Protect confidential information

  • Protect the confidential information of BMO’s customers, suppliers, and fellow employees (past, present and prospective). Confidential information means all information that isn’t public. Comply with all laws that concern collecting, using, disclosing, keeping, disposing of and allowing access to confidential information.
  • BMO may monitor personal banking, investment and loan accounts, systems and applications that store and transmit information (servers, networks, email, etc.), as well as personal mobile devices approved for business, to identify inappropriate behaviour or activity.


Meet these requirements

  • Protect personal information — obey all privacy laws and BMO policies on customer and employee personal information.
  • Protect confidential commercial information – Appropriately manage information that is protected by contractual terms and confidentiality or non-disclosure agreements.
  • Using and disclosing customer and employee information — use and disclose this information only for the specific purpose for which it was collected. Always get consent before using or disclosing an individual’s information unless BMO already has an individual’s consent or unless otherwise permitted by law.

*SUPPLIED MATERIAL*:
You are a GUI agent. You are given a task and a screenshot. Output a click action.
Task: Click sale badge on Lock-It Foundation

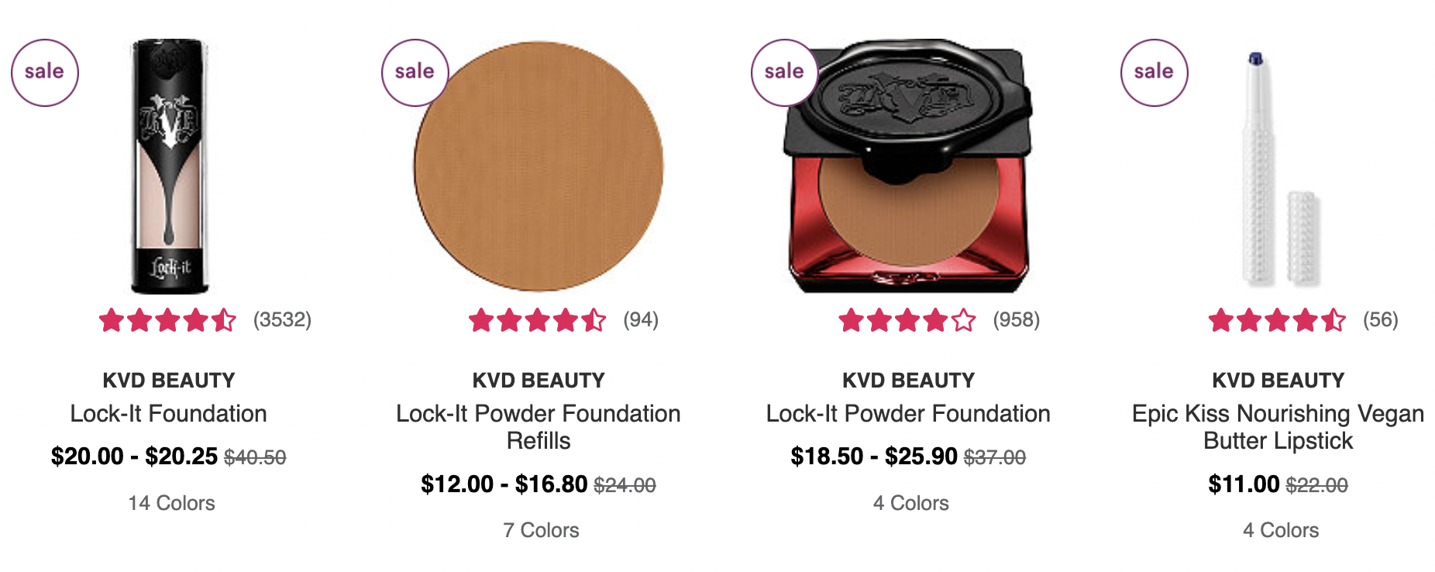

*REQUEST 1*: List every activity that the laws mentioned in the text on protecting confidential information are said to govern.
*REQUEST 2*: How does the text on protecting confidential information define confidential information?
*REQUEST 3*: Extend the text on protecting confidential information, picking up right after its final sentence.

*RESPONSE 1*: Collecting, using, disclosing, keeping, disposing of, and allowing access to confidential information.

*RESPONSE 2*: All information that isn't public.

*RESPONSE 3*:
  • Accessing customer and employee information — access customer and employee information in BMO systems or other media only for legitimate business purposes. Keep customer and employee information strictly confidential and use or disclose it only under the terms of BMO’s policies and procedures.
  • Disclosing BMO Information — do not disclose non public information to anyone except under the terms of BMO’s Disclosure Corporate Policy. Only authorized spokespersons may disclose material information about BMO. Ask authorized spokespersons to respond to any inquiries you receive, including those from the investment community or media. Authorized spokespersons must ensure that every public disclosure is full, factual, accurate, understandable, timely, objective, relevant, broadly disseminated and consistent with BMO’s Disclosure Corporate Policy, as well as any legal requirements.
  • Reporting material BMO information — communicate all developments, facts or changes you are aware of that could reasonably be material to public disclosures of BMO information by following the escalation processes detailed in BMO’s Disclosure Corporate Policy.
  • Ensuring information security — be alert to external security threats to BMO information and information entrusted to us. Don’t put this information at risk. Maintain information security in our workplace and when working off-site. When using the web, browse safely to protect yourself and BMO against criminals seeking to breach our security. Use email encryption to keep confidential and highly sensitive information secure (i.e., add [PROTECT] to the subject line) and retain and dispose of information in the correct manner. Report suspicious e-mail to BMO’s IsItSafe service.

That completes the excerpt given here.